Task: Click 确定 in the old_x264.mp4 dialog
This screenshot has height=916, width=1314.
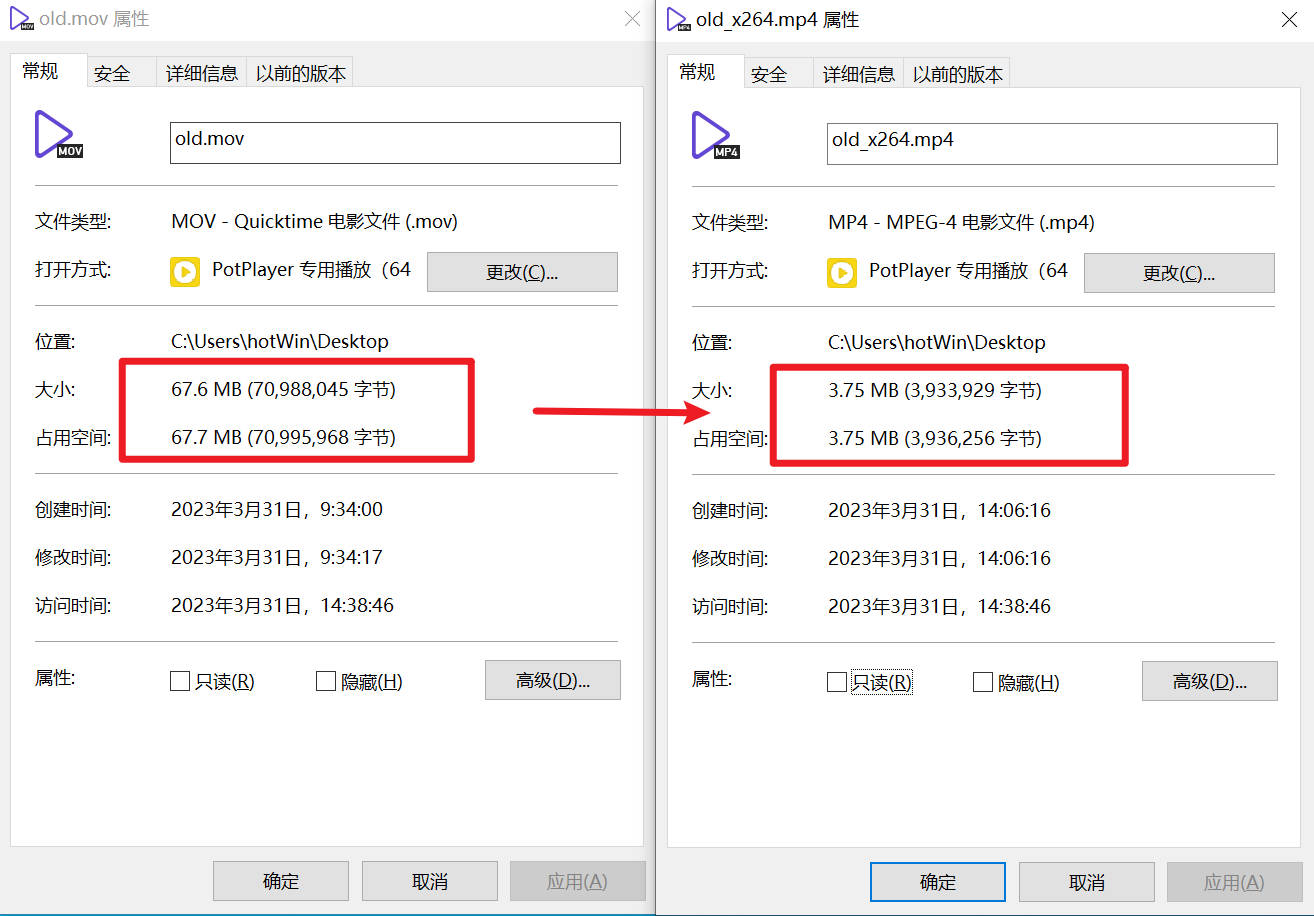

---

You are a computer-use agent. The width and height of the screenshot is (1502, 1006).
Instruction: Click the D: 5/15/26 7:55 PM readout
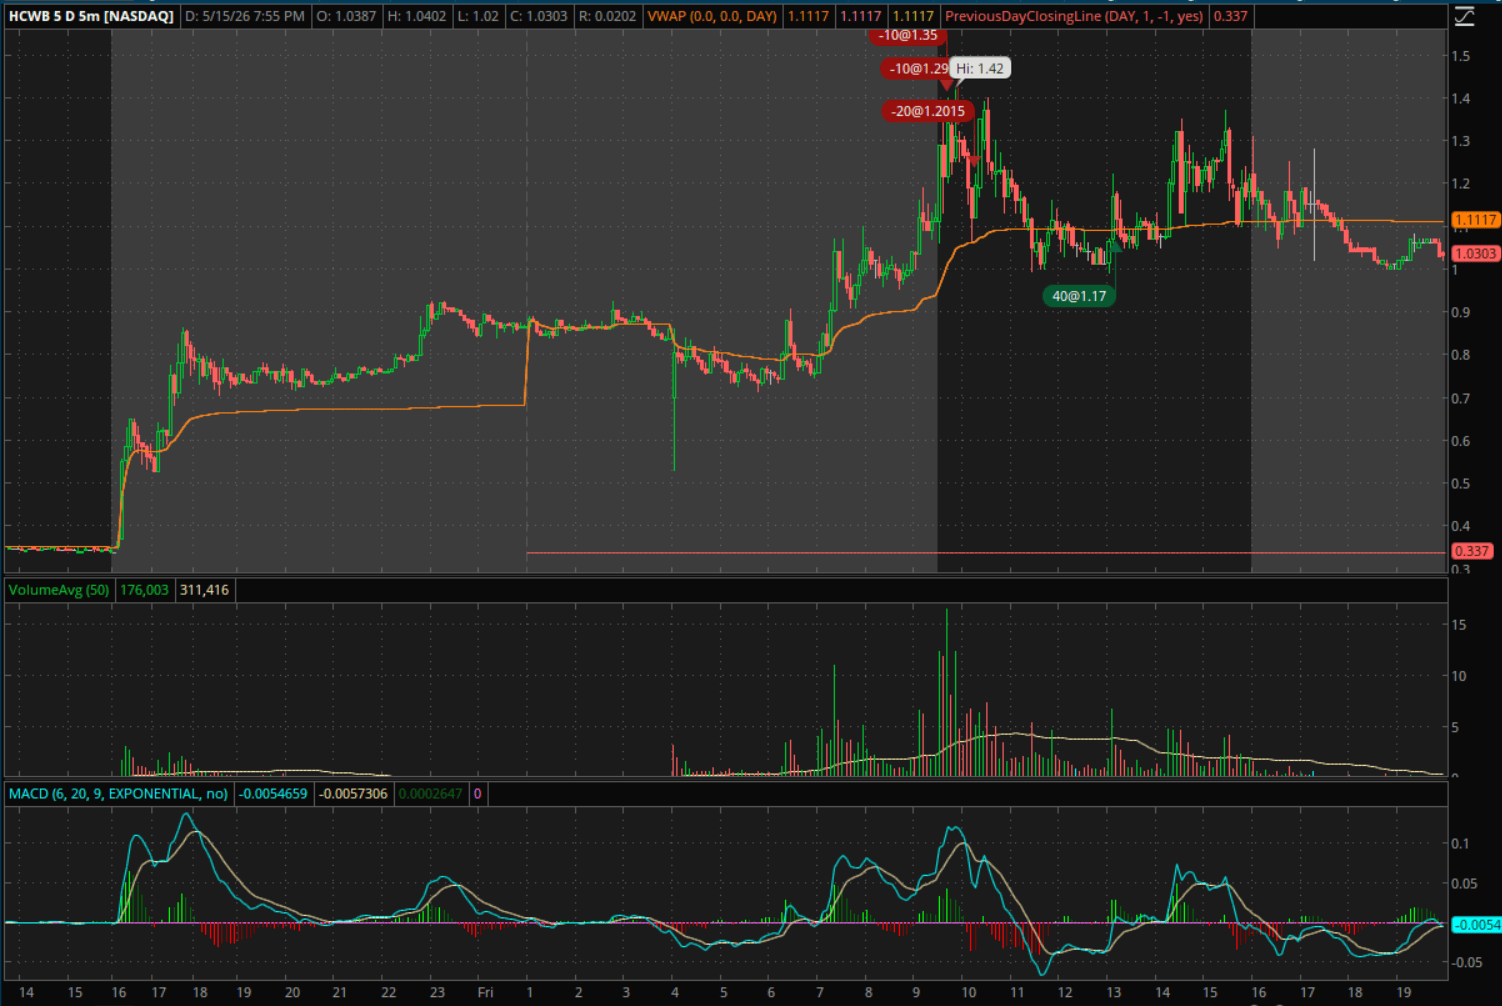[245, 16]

---

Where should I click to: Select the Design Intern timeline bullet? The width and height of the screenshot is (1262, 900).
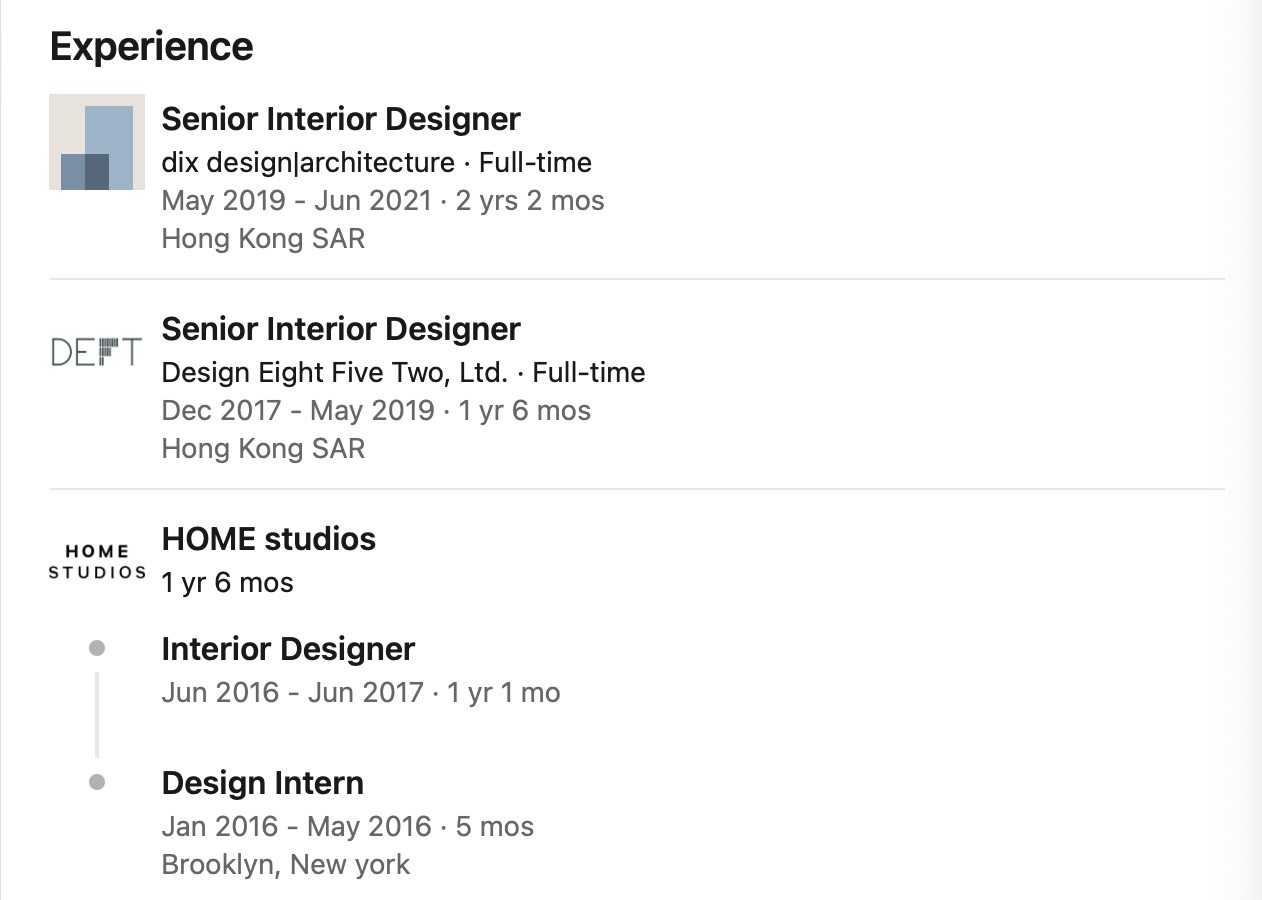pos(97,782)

▶ **Your instructions**:
Would you copy out exactly the lines above that start at the one containing "Task: Click 确定 in the old_x264.mp4 dialog" and end at the one containing "This screenshot has height=916, width=1314.", inclusive?

▶ **Solution below**:
Task: Click 确定 in the old_x264.mp4 dialog
This screenshot has height=916, width=1314.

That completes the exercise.